Rolls-Royce shares soar as Airbus fears eased

Rolls-Royce shares surged to the top of the FTSE 100 leader board yesterday as the company said it expected limited impact on profits from the fault in its Trent 900 aircraft engine that saw airlines across the world grounding Airbus jets that use it, and that the problem would be fixed.

Some £1.3bn had been wiped from the company's market value as it found itself at the heart of a crisis following the emergency landing in Singapore of a Qantas A380 after part of its engine disintegrated mid-flight.

However, Rolls-Royce managed to instill some calm in its skittish investors yesterday with a trading statement in which its famously publicity shy chief executive, Sir John Rose, said: "This event and the consequent actions will have an impact on the group's financial performance this year.

"However the scale of our order book, the breadth and mix of our portfolio, the global nature of our business and our strong balance sheet makes Rolls-Royce a resilient business, and we expect continued underlying profit growth in 2010." That, and the fact that the group provided details on the problem and on efforts to fix it, sent the shares sharply higher in London trading.

They finished up 27p at 611p, making Rolls-Royce comfortably the biggest riser in percentage terms on the FTSE 100. Tina Cook, an analyst at Charles Stanley, said the announcement provided "welcome clarity". She noted the disparity between the amount wiped from the value of the company and the likely hit to profits, which she put at about £25m, given the company's guidance of growth "slightly lower" than the 4 to 5 per cent it had previously expected. However, she added: "The market has reacted positively, but a modicum of caution is still warranted as the investigation and remedial work is still ongoing."

On this front Rolls-Royce said the problem was specific to the Trent 900. and that the failure was confined to a specific component in the turbine area of the engine. This, said Rolls-Royce, "caused an oil fire which led to the release of the intermediate pressure turbine disc".

The company said it would replace the "relevant module" according to an agreed programme and would continue to work closely with investigating authorities. It said the programme would "enable our customers progressively to bring the whole fleet back into service".

However, the ripples from the incident continued to flow through the industry yesterday as Airbus' parent, EADS, said investigations into the Rolls-Royce engine blowout could delay deliveries of A380s in 2011 as it focused on maintaining the existing fleet.

The Airbus chief executive, Tom Enders, said: "The customer has priority, and the priority is to keep the 39 aircraft flying or back in the air as quickly as possible and I would not rule out some impact on the delivery schedule."

Qantas's six Airbus A380s have been grounded since last Thursday in the biggest incident to date for the world's largest passenger jet.

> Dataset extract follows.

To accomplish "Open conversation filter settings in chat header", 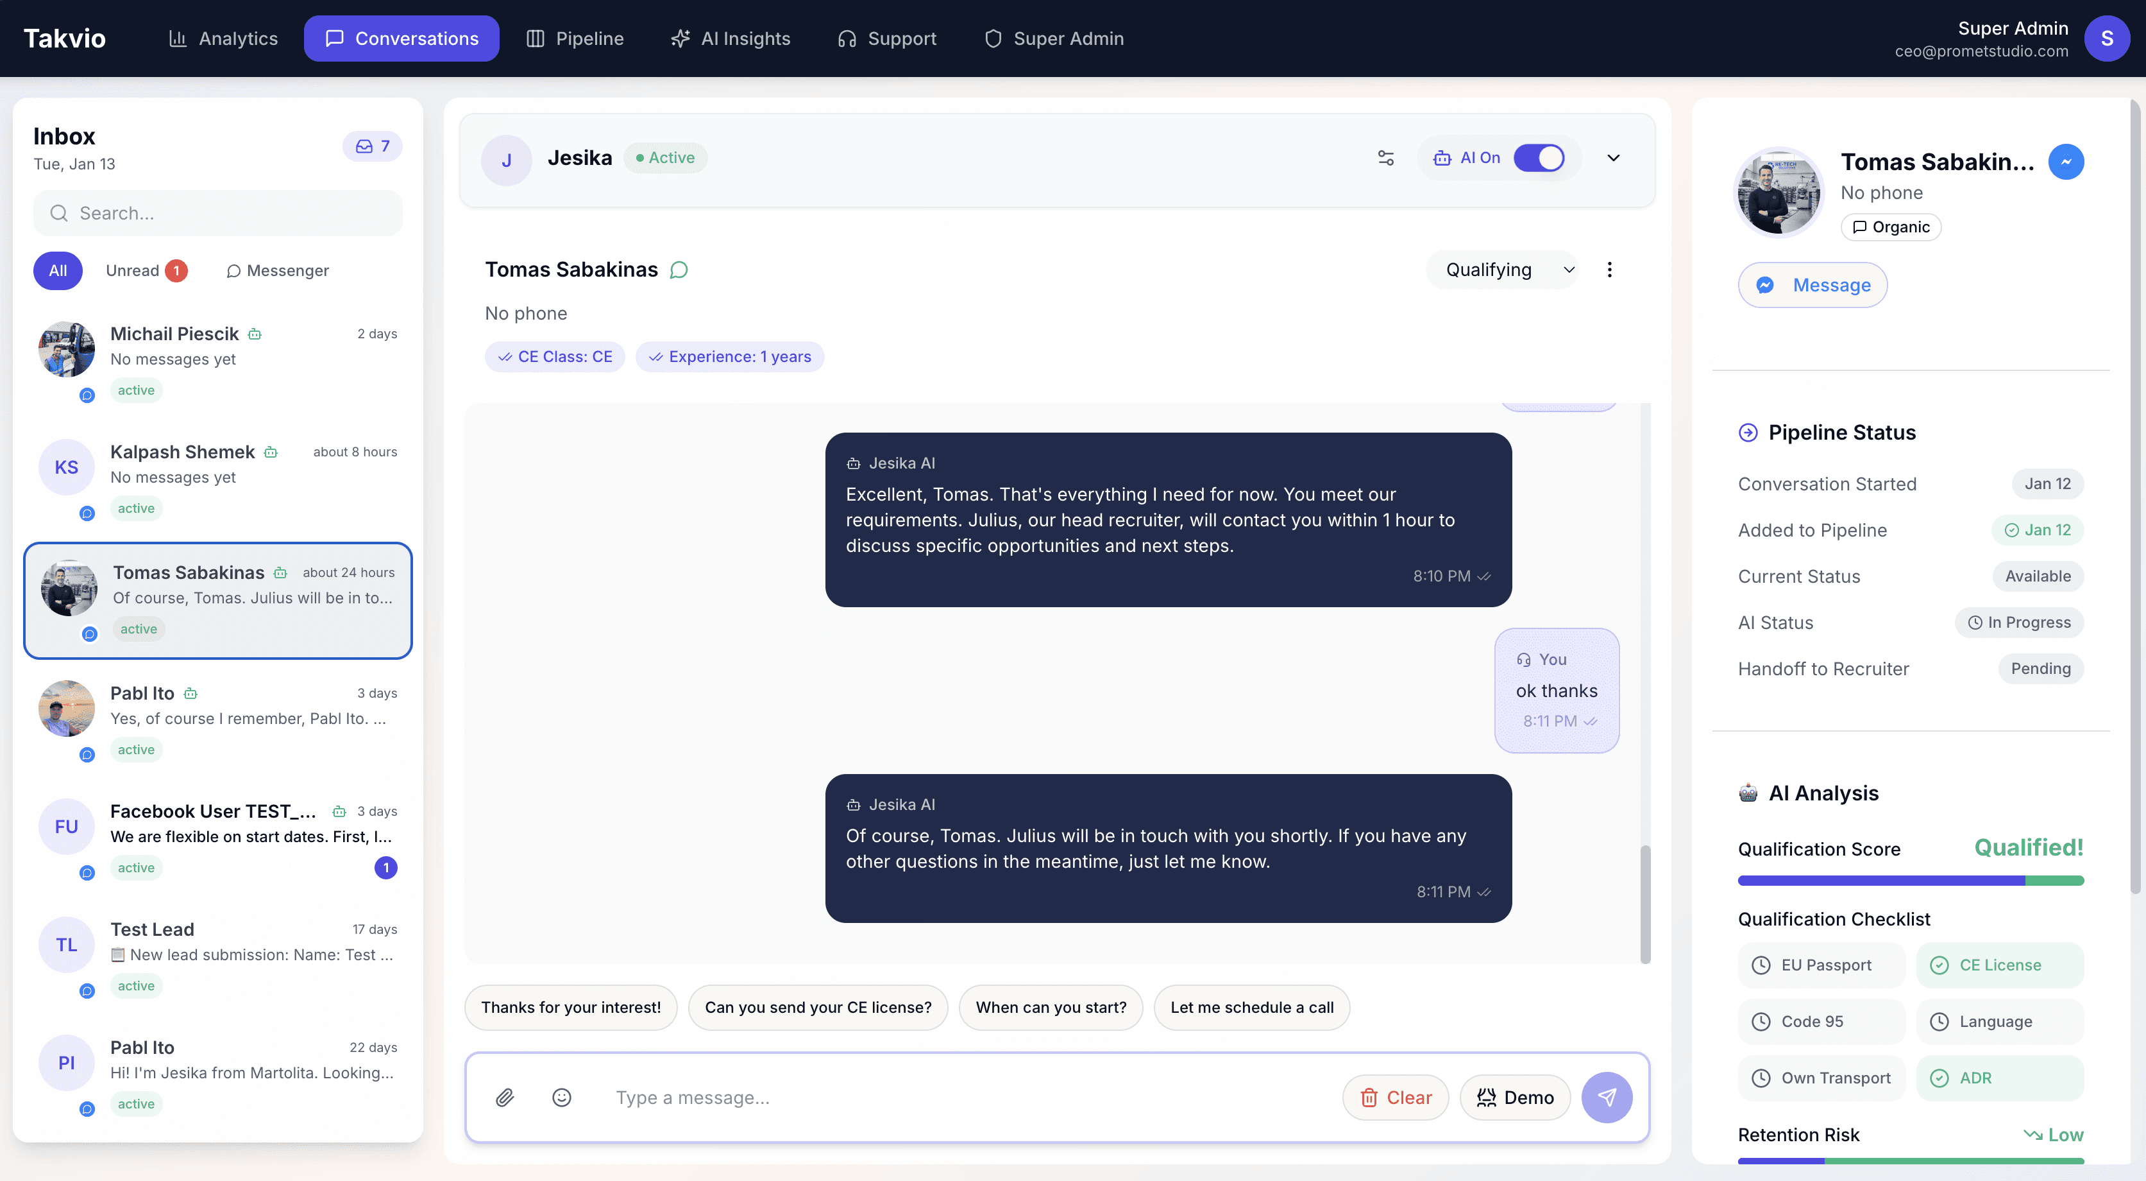I will click(x=1385, y=158).

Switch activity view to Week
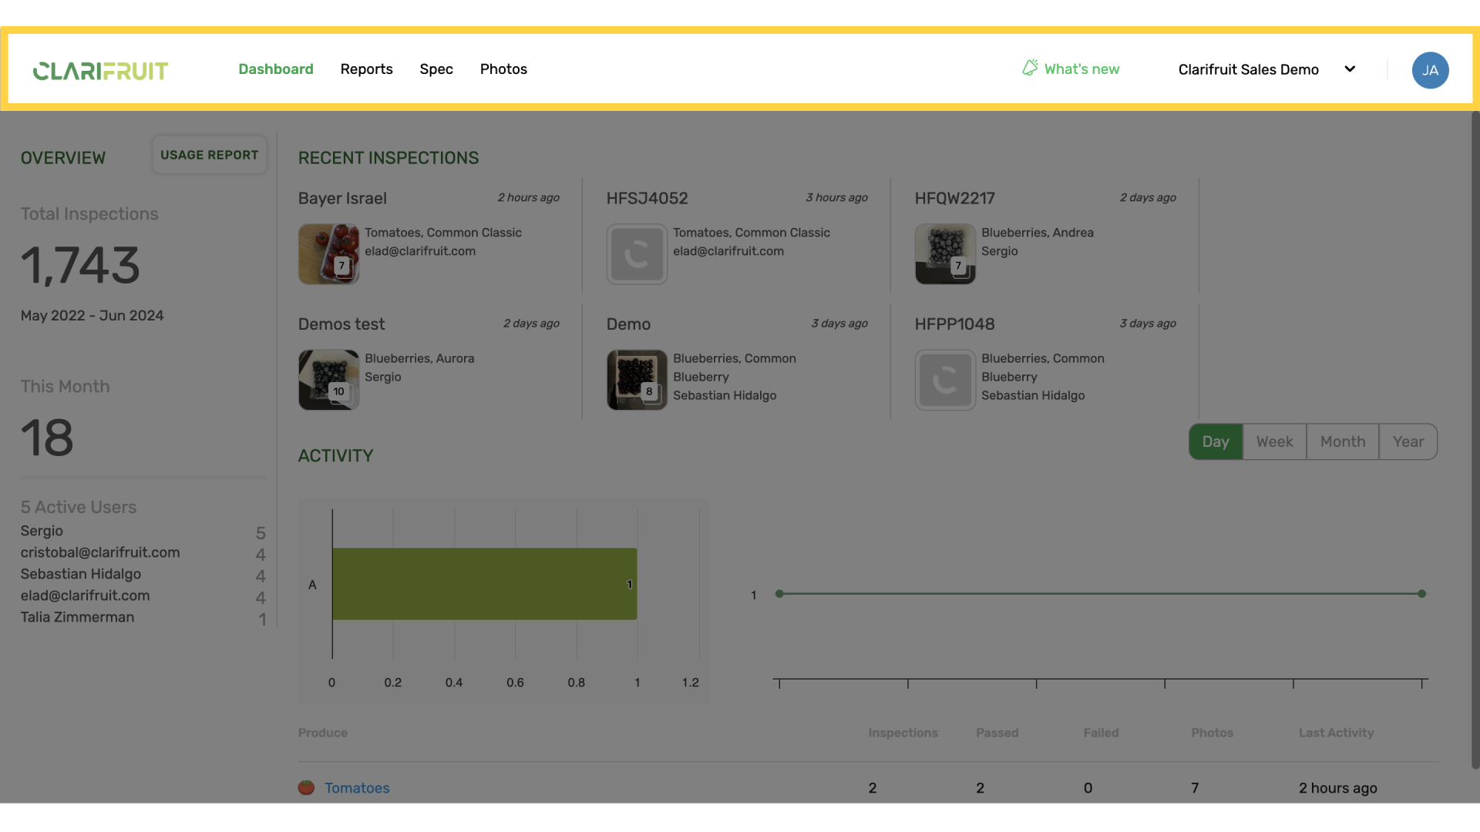[x=1274, y=441]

Gary Davies, professor of corporate reputation at the Manchester Business School, said the most important thing for Rolls-Royce now was to fix the problem to prevent it from contaminating its brand and hitting other parts of the business. "When there is spillover it can be quite severe," he said. "You just need to look at what happened to Jarvis after the Potters Bar rail crash in 2002. All its operations were associated with it. The key now is to get the problem fixed as quickly as possible and for the most senior person to take responsibility for that."

Elsewhere Rolls-Royce said trading across its businesses had progressed "in line with the guidance for modest growth provided in July 2010".

The company said its non-civil aerospace businesses were likely to perform "slightly better than guided" in July and that there were "signs of improving demand in our marine business". It said the growth of its defence business overseas would compensate for the impact of cutbacks expected in the UK.